An AC-130 gunship raked the city with 40 mm cannon fire as explosions from U.S. artillery lit up the night sky. Intermittent artillery fire blasted southern neighborhoods of Fallujah, and orange fireballs from high explosive airbursts could be seen above the rooftops.
U.S. officials said the toughest fight was yet to come -- when American forces enter the main part of the city on the east bank of the river, including the Jolan neighborhood, where insurgent defenses are believed the strongest.
The initial attacks on Fallujah began just hours after the Iraqi government declared 60 days of emergency rule throughout most of the country as militants dramatically escalated attacks, killing at least 30 people, including two Americans.
Several hundred Iraqi troops were sent into Fallujah's main hospital after U.S. forces sealed off the area. The troops detained about 50 men of military age inside the hospital, but about half were later released.
The invaders used special tools, powered by .22-caliber blanks, to break open door locks. The rifle-like reports echoed through the facility. Many patients were herded into hallways and handcuffed until troops determined whether they were insurgents hiding in the hospital.
The action began after sundown on the outskirts of the city, which has been sealed off by U.S. and Iraqi forces, and the minaret-studded skyline was lit up with huge flashes of light.
Flares were dropped to illuminate targets, and defenders fought back with heavy machine gunfire. Flaming red tracer rounds streaked through the night sky from guerrilla positions inside the city, 40 miles west of Baghdad.
Before the assault began, U.S. commanders warned troops to expect the most brutal urban fighting since the Vietnam War.
Sgt. Maj. Carlton W. Kent, the top enlisted Marine in Iraq, told troops the coming battle of Fallujah would be "no different" than the historic fights at Inchon in Korea, the flag-raising victory at Iwo Jima or the bloody assault to dislodge North Vietnamese from the ancient citadel of Hue they seized in the 1968 Tet Offensive.

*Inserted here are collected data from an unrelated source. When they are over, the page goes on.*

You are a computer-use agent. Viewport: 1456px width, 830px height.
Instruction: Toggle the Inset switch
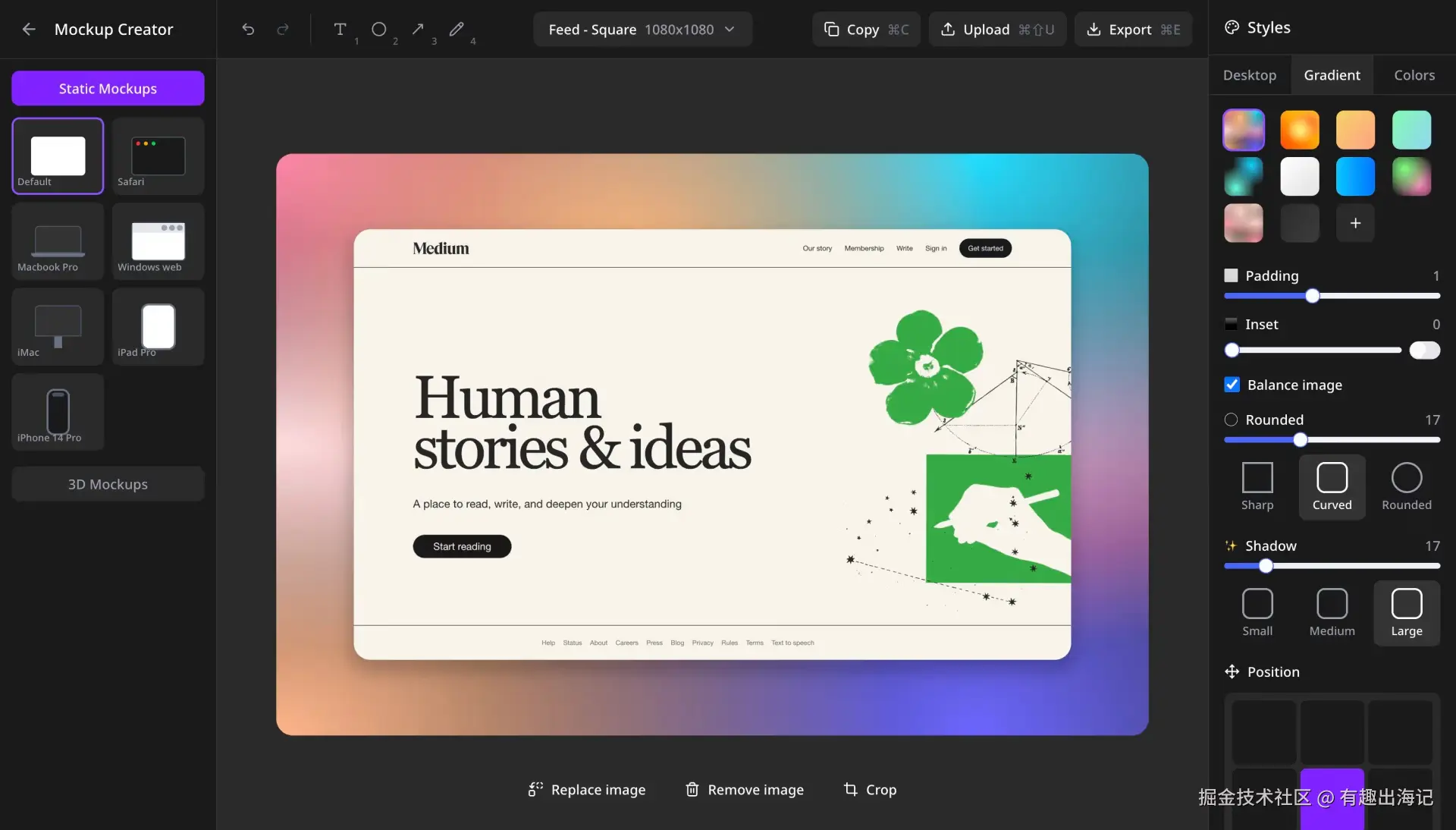(1424, 350)
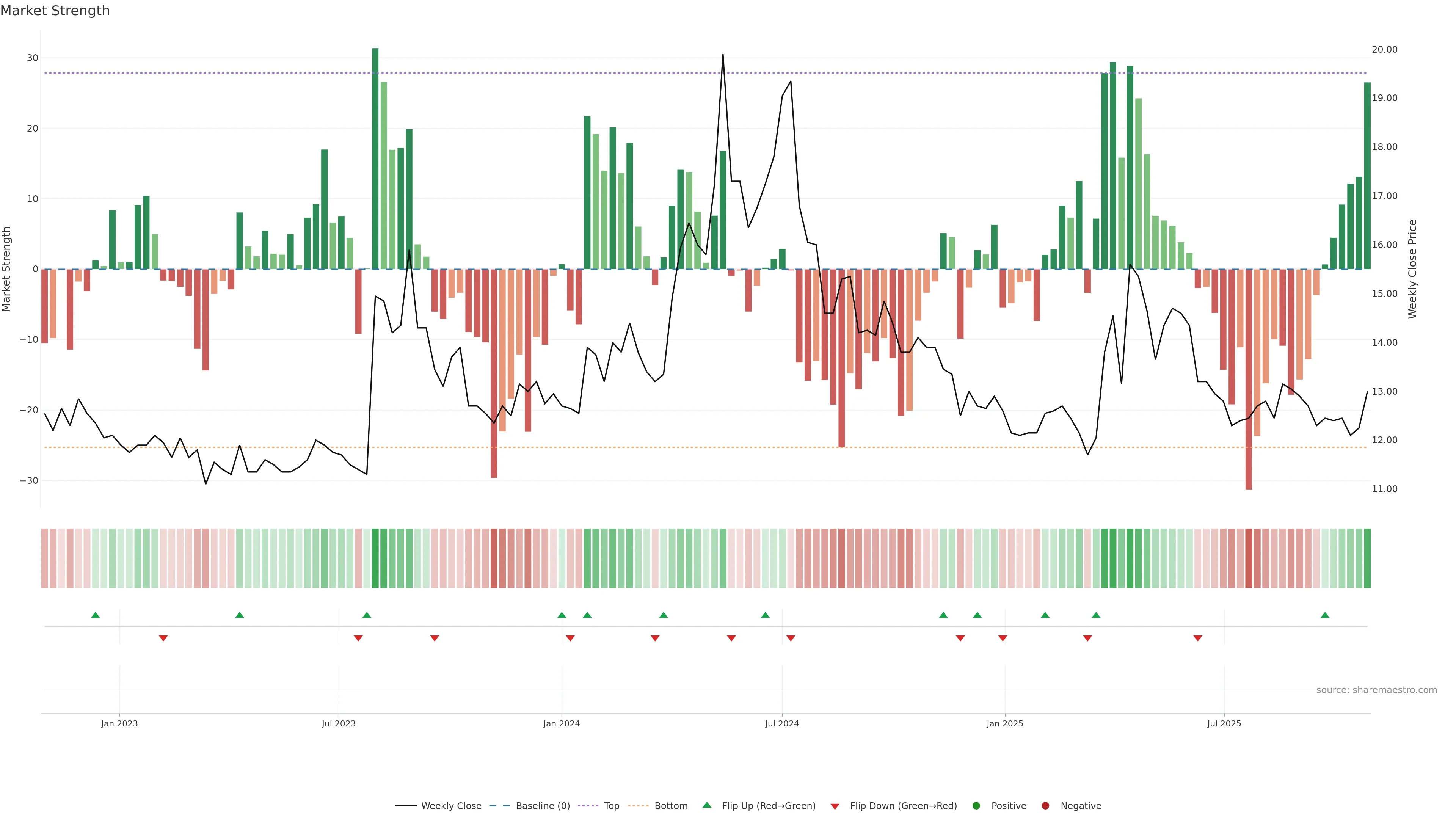Click first green flip-up triangle marker
Screen dimensions: 1456x819
pyautogui.click(x=96, y=615)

"You're all in the process of making history," Kent told a crowd of some 2,500 Marines. "This is another Hue city in the making. I have no doubt, if we do get the word, that each and every one of you is going to do what you have always done -- kick some butt."
U.S. intelligence estimated about 3,000 insurgents have dug in behind defenses and booby traps in Fallujah, a city of about 300,000 which has become a symbol throughout the Islamic world of Iraqi resistance to the U.S.-led coalition.

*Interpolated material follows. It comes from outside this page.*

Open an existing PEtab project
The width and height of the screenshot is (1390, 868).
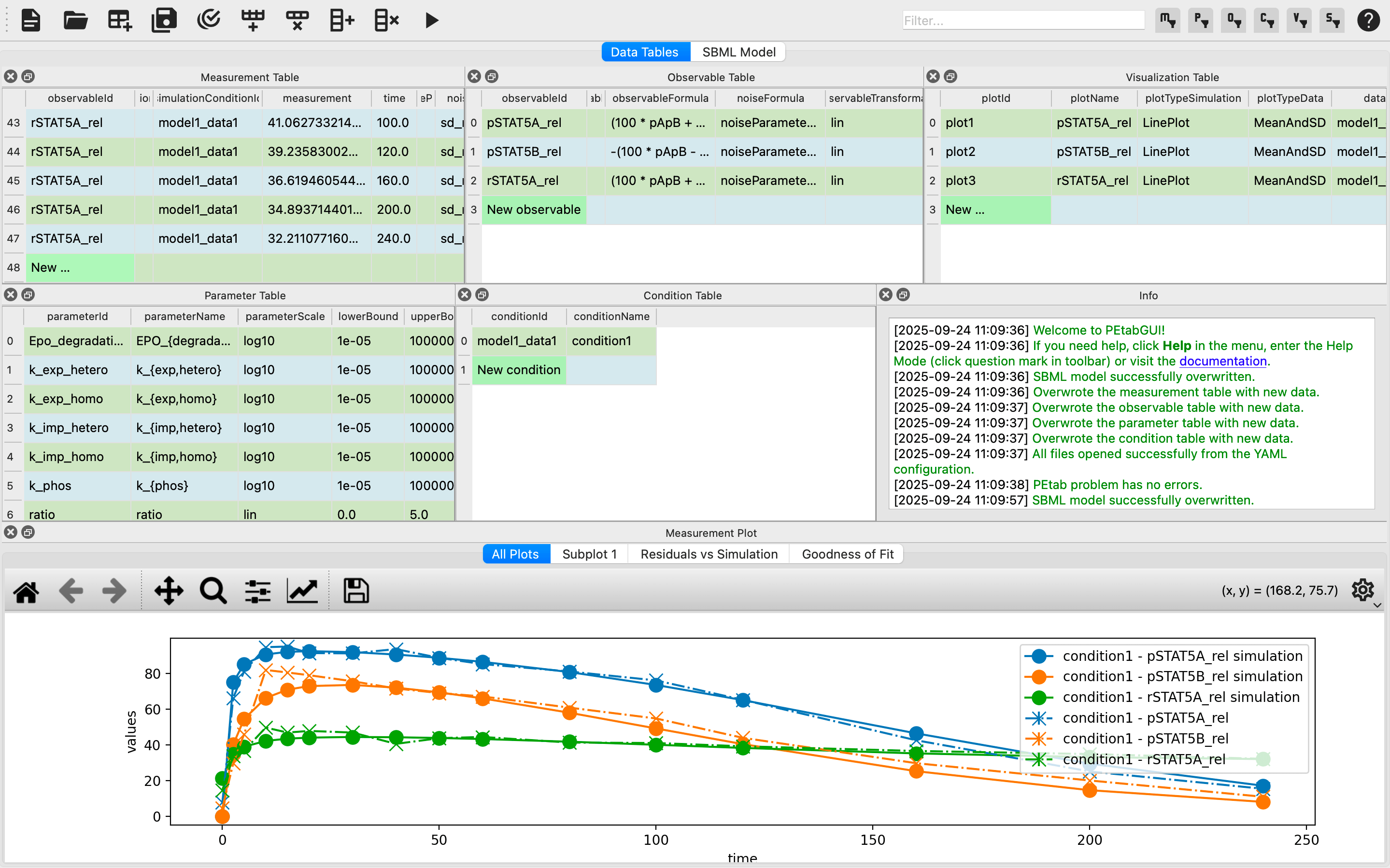click(75, 20)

Underscoring the instability elsewhere in Iraq, several heavy explosions thundered through the capital even as government spokesman Thair Hassan al-Naqeeb was announcing the state of emergency, which applies throughout the country except for Kurdish-ruled areas in the north.
Iraqi interim Prime Minister Ayad Allawi said the state of emergency is a "very powerful message that we are serious" about reining in insurgents before elections set for late January.
The emergency decree lays the groundwork for a severe crackdown in areas where guerrillas operate.
Under the law, all traffic and men between the ages of 15 and 55 were banned from the streets of Fallujah and surrounding areas 24 hours a day.
Allawi said nothing in public about the beginning of the attack in Fallujah, although U.S. commanders have said it would be his responsibility to order the storming of the city.
Insurgents, meanwhile, waged a second day of multiple attacks across the restive Sunni Triangle north and west of Baghdad, storming police stations, assassinating government officials and setting off deadly car bombs. About 60 people have been killed and 75 injured in the two days of attacks.